Eades on Big Fat Surprise, 3

The story of how these scientists, using Keys’ bogus data from Crete (which in and of itself is a unbelievable story), teamed up with what amounted to a PR firm for the olive oil industry to seduce scores of American scientists and food writers is one of more fascinating parts of BFS. It was a perfect storm. The scientists and food writers were ripe to be lured into spending time on the Mediterranean coast, imbibing wine and eating the food. These all expense paid trips were ostensibly medical conferences, but in reality, they were marketing ploys. Food writers and journalists were looking for something new and exciting to write about. The masses, wearied of their tasteless low-fat fare, were ready to start adding fat back into their diets, even if it was in the form of olive oil. And the olive oil industry was more than ready to oblige. And to fund.
A handful of researchers started working on studies of the Mediterranean Diet, but there really wasn’t a Mediterranean Diet. There were a lot of people around the Mediterranean eating diverse diets, but no single Mediterranean Diet. So each research group basically created its own idea of the Mediterranean Diet and studied it.
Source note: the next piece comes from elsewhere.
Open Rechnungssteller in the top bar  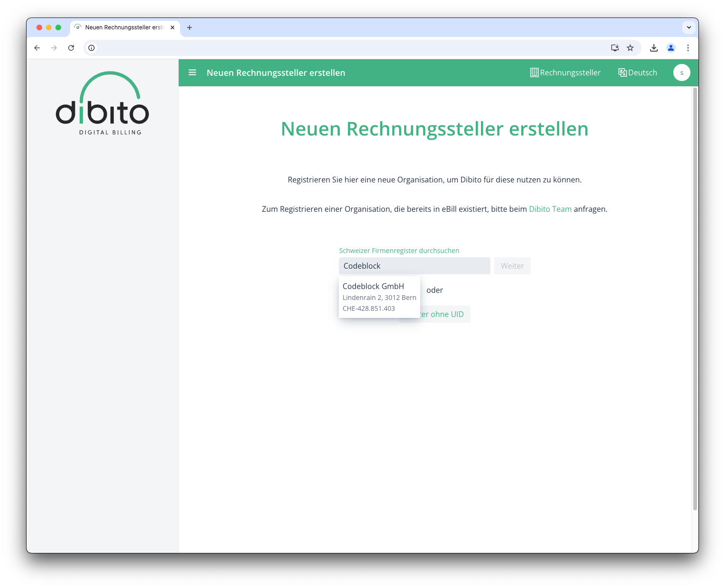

To say you will be surprised to learn not only the structures of these various Mediterranean Diets but the outcome of the studies is a vast understatement.
I’m forever being accosted at parties and other events with questions about diet. When I explain what I do, I can’t tell you how many people then tell me they eat a Mediterranean Diet or that their doctor put them on a Mediterranean Diet. Even doctors believe the Mediterranean diet is the one diet that has stood the test of vigorous scientific investigation.